Sunday, April 24, 2016

Appendix 7.3 Modelling Evolution

The coin toss simulation is not a model of evolution but a model of the algorithm of evolution which allows exploration of the strength of natural selection to overcome the normal destructive effects of random mutation. Since natural selection does change the probability of a required outcome it would be nice to find an equation for that probability. In Appendix 5.1 I discovered a number which was effectively a boundary condition the 2nd Law imposes on the random assembly of any coded string from a finite alphabet. An equation for probability of evolving a given 'gene' after any number of generations including the effect of natural selection would allow me to relate the improbability of the state to the limit imposed by the Second Law.

I have an equation which on preliminary testing shows agreement with some statistical modelling, Fred Hoyle's results [The Mathematics of Evolution] and recently published papers like this..

[http://dx.doi.org/10.1371/journal.pone.0000096].. noting..
"Although a great deal is known about the landscape structure near the fitness peaks of native proteins [5][7][9][15], little is known about structures near the bottom, which contain information regarding primordial protein evolution." and..
"Although it was shown to be possible for a single arbitrarily chosen polypeptide to evolve infectivity, the evolution stagnated after the 7th generation, which was probably due to the small mutant library size at each generation."

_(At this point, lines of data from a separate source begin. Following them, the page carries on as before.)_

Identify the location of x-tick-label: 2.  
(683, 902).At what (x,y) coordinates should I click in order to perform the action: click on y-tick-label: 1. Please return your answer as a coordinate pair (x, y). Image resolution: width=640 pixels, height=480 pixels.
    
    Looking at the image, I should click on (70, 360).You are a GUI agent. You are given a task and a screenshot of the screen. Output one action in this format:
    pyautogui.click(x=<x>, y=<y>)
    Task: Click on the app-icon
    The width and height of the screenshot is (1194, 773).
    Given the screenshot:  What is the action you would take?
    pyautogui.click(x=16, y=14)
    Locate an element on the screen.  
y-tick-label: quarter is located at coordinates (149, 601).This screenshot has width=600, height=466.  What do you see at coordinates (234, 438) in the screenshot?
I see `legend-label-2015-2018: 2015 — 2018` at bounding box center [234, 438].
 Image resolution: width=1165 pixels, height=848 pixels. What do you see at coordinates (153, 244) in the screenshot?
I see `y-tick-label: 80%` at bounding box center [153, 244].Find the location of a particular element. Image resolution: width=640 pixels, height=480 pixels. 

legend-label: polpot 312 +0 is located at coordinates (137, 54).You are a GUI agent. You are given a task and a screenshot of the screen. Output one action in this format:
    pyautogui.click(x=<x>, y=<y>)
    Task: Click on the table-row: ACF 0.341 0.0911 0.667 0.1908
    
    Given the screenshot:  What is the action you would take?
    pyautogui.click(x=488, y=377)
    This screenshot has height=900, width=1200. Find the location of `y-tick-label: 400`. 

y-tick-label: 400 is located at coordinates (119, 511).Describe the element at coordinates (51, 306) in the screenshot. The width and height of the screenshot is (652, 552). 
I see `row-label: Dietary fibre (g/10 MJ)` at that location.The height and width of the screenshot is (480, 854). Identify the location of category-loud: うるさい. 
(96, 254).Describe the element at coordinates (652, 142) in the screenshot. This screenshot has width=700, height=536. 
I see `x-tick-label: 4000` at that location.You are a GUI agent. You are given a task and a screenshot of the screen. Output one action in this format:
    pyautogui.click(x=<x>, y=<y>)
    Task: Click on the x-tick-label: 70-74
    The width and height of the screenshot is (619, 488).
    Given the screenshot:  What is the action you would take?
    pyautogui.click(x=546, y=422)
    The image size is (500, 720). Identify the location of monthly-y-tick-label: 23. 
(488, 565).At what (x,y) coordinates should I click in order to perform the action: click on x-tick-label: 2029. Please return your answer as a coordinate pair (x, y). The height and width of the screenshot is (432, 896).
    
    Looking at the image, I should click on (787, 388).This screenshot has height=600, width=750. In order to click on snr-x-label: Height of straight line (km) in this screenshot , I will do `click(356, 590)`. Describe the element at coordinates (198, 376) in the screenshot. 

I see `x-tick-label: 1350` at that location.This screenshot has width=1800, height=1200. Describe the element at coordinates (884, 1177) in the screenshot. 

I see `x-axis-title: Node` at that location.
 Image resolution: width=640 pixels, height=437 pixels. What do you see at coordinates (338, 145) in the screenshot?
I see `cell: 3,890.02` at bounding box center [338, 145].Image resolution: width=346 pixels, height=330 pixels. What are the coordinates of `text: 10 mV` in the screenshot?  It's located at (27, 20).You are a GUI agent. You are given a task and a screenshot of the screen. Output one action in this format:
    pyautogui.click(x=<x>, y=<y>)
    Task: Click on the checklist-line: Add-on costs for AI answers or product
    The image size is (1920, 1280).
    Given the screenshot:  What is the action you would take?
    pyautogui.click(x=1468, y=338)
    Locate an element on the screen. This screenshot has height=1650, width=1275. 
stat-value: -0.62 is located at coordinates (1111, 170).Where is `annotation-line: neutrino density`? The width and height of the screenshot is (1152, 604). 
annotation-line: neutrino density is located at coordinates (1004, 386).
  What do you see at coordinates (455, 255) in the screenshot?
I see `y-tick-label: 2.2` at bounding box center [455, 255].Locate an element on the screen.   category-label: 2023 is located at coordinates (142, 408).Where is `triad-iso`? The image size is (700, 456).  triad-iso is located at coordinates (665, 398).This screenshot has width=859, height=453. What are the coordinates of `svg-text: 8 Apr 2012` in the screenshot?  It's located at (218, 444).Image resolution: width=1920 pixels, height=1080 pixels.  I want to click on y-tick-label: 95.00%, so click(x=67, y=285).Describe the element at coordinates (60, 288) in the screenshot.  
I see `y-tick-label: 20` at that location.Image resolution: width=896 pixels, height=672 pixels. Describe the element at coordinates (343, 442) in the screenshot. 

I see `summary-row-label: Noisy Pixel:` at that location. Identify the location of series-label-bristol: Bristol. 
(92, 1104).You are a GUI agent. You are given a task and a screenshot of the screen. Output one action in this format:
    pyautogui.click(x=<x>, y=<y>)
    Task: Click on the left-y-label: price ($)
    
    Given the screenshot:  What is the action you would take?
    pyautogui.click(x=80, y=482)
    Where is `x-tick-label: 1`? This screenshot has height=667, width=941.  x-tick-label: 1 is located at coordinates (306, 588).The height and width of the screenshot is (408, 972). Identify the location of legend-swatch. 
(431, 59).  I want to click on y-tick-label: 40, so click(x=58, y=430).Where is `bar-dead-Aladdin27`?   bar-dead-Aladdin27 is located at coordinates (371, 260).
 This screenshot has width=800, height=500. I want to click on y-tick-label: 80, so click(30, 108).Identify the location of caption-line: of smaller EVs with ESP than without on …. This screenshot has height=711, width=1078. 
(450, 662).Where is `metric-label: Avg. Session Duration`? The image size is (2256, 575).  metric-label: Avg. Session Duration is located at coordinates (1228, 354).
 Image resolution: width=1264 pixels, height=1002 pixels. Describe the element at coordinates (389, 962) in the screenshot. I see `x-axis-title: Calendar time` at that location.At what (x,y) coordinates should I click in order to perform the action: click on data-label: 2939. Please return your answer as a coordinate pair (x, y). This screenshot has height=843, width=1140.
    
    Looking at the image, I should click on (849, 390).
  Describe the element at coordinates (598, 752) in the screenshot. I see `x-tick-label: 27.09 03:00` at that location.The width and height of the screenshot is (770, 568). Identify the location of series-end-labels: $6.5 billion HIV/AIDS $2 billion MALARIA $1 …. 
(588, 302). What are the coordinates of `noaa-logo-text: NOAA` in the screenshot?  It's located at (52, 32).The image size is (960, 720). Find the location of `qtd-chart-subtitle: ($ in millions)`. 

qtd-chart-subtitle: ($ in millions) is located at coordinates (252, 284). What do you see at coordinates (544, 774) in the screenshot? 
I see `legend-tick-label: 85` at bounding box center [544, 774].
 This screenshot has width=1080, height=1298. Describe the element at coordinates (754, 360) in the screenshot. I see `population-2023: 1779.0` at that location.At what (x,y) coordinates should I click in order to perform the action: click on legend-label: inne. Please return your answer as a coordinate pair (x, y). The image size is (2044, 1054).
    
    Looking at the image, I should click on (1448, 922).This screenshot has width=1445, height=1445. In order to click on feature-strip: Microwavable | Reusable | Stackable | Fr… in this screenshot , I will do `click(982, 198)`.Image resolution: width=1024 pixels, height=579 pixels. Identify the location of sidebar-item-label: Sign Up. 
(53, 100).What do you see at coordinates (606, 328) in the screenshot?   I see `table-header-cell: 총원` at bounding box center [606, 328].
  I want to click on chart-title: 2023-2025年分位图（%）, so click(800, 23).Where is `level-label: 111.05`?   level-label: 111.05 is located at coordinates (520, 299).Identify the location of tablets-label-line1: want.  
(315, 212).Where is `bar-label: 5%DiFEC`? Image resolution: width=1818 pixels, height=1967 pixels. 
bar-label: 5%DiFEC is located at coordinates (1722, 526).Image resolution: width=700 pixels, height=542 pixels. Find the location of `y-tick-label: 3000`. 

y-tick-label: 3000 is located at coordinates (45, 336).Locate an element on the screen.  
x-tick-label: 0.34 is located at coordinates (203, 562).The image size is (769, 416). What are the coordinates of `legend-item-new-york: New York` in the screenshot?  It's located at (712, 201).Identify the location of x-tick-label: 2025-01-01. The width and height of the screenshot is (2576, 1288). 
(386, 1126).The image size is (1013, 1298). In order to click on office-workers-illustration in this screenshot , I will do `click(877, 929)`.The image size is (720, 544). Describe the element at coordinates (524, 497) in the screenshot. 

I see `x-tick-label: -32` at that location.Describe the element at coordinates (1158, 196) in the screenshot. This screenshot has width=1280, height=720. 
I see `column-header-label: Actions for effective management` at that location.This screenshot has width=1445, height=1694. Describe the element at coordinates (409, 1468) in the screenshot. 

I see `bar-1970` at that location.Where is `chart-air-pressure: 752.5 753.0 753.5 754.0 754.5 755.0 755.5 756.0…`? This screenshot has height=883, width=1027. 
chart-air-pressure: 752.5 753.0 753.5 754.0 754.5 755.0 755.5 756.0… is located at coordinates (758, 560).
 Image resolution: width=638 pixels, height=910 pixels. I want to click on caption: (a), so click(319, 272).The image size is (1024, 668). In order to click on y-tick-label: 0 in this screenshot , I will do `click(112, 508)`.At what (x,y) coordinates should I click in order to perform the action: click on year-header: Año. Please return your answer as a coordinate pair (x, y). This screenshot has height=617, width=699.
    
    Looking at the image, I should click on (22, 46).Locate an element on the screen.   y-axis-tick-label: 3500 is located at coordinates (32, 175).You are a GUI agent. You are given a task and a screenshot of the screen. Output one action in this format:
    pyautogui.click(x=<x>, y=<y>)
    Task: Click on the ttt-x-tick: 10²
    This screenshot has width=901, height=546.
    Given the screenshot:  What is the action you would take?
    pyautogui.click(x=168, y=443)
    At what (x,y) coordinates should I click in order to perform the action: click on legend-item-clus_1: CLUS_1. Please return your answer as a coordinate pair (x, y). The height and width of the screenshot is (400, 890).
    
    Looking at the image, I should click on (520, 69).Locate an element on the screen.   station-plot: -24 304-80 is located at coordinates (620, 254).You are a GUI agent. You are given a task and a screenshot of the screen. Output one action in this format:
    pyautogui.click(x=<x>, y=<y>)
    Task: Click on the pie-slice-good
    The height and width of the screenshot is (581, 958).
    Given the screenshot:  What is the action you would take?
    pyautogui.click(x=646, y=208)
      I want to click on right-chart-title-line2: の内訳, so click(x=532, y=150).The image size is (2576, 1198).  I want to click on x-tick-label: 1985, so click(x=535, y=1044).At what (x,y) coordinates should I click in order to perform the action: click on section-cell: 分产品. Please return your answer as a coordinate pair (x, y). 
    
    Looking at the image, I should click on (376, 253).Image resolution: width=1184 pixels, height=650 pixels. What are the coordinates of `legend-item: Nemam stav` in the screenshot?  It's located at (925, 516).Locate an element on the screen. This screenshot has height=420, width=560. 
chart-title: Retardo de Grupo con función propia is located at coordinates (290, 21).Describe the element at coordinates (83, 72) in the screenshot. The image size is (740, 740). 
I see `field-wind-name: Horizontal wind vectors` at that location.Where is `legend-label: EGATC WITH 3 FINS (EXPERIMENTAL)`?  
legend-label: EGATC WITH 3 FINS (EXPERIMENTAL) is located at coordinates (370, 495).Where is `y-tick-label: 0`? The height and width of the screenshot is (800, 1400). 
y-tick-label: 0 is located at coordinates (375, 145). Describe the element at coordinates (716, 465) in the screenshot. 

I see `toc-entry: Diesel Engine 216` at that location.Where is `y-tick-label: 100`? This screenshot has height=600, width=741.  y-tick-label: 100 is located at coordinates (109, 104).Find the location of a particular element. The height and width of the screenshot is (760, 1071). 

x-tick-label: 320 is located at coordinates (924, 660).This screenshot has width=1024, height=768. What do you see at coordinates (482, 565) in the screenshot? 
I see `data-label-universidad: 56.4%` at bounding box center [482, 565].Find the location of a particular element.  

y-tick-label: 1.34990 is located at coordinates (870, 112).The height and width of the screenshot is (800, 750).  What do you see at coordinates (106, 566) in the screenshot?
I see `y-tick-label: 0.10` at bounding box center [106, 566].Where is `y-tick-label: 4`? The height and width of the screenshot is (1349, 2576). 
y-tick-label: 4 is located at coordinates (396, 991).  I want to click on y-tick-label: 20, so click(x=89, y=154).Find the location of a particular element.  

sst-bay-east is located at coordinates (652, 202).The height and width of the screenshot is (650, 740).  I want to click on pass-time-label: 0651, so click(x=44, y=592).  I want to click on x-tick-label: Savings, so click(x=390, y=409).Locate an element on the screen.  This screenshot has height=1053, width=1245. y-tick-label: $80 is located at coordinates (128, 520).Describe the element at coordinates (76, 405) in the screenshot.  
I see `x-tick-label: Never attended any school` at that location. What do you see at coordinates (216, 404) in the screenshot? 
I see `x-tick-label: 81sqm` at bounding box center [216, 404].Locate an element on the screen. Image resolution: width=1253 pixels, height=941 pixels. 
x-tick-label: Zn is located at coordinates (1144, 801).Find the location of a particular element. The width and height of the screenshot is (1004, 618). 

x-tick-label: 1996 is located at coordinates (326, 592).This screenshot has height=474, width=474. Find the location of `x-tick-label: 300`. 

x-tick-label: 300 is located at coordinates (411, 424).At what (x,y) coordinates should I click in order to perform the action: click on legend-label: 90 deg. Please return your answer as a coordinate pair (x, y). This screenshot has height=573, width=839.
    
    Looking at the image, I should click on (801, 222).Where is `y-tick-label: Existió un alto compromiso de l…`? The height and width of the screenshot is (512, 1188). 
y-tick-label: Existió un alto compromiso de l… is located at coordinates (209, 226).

While such modelling does show some increase in fitness as complexity (sequence length) increases it effectively stagnates at some limiting value dependent upon the "mutant library size".. This is precisely what my Second Law boundary condition predicts..

The equation is proving difficult to verify and I initially had problems with software handling very large/small numbers (now solved).. I started defining selection success 'Sn' as the probability that positive mutations on average will succeed.. ie not die or get eaten before they can reproduce.  Sn varies like this..

Sn = 0  (no selection)   to   Sn = 1  (100% selection)

Some program confirmation of stagnation occurred for all values of Sn for large enough gene lengths. However the extreme sensitivity as Sn dropped even minutely below 1 for me urges caution so I'll hold that result until fully verified.